Si la gauche écologiste n'est pas capable de s'entendre aujourd'hui, ça ne serait pas une erreur politique, ça serait une vraie faute morale.
Nicolas Thierry, Président du groupe écologiste, solidaire et citoyen au Conseil régional de Nouvelle AquitaineSource : France 3 Aquitaine
Rapport de force
Quid du rapport de force dans ces tractations ? Anne Hidalgo, la candidate du PS à la présidentielle n'a obtenu que 1,75 % des voix. De l'autre côté, les Insoumis se posent en leader de la gauche, avec un Jean-Luc Mélenchon arrivé en troisième position et cumulant 21,95 % des voix. "Les résultats de la présidentielle sont ce qu'ils sont, reconnaît Jean-Luc Gleyze. Mais ceux des départementales étaient complètement différents (le parti socialiste s'était alors largement imposé en Gironde, ndlr)

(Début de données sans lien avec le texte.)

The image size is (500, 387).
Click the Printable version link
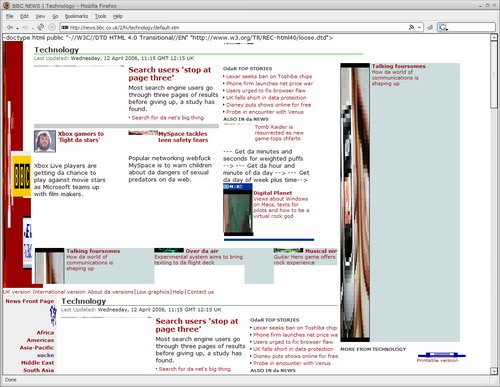click(x=437, y=360)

A ce titre, il faut regarder comment nous pouvons arriver à trouver les bons équilibres qui conjuguent à la fois le résultat des élections locales et les élections nationales."

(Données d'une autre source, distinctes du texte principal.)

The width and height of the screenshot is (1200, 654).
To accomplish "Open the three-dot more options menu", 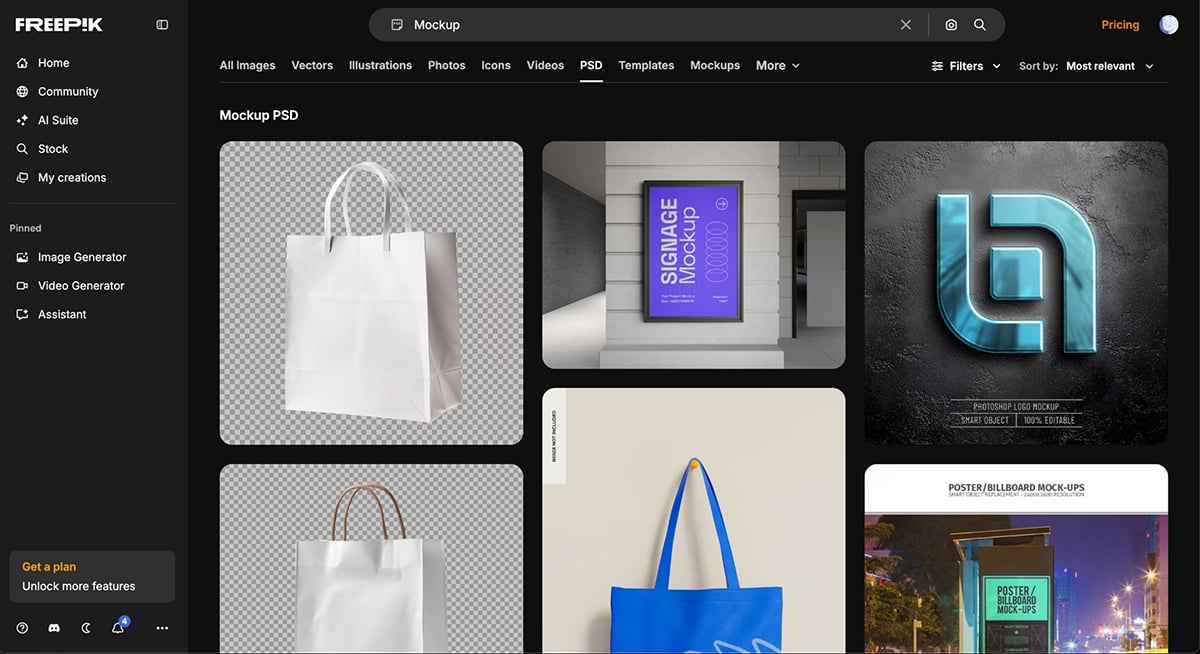I will [x=162, y=628].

"A chaque fois, l'erreur de la gauche, c'est de se dire "parce que je sors en tête d'un scrutin, tout doit se recomposer autour de moi", rappelle Nicolas Thierry, en référence aux bons scores du PS aux départementales, comme à celui des écologistes aux municipales. "La France insoumise aujourd'hui est en position de force, on ne peut pas le nier. Mais on constate que l'électorat de gauche fait des choix stratégiques suivant les scrutins. Ça, on doit l'appréhender quand on se met autour de la table. Cela nous pousse tous à faire preuve de modestie".
Même son de cloche du côté de Sébastien Laborde, " il faut aussi regarder la réalité des territoires, analyse-t-il. Dans certains d'entre eux, il peut y avoir des représentants d'autres forces, qui sont plus à même de l'emporter dans un cadre de rassemblement. C'est une alchimie difficile à trouver, qui prend un peu de temps", avance-t-il.
Et pourtant, le temps presse : pour le premier tour, des élections législatives, les déclarations de candidature doivent être déposées du lundi 16 mai au vendredi 20 mai 2022.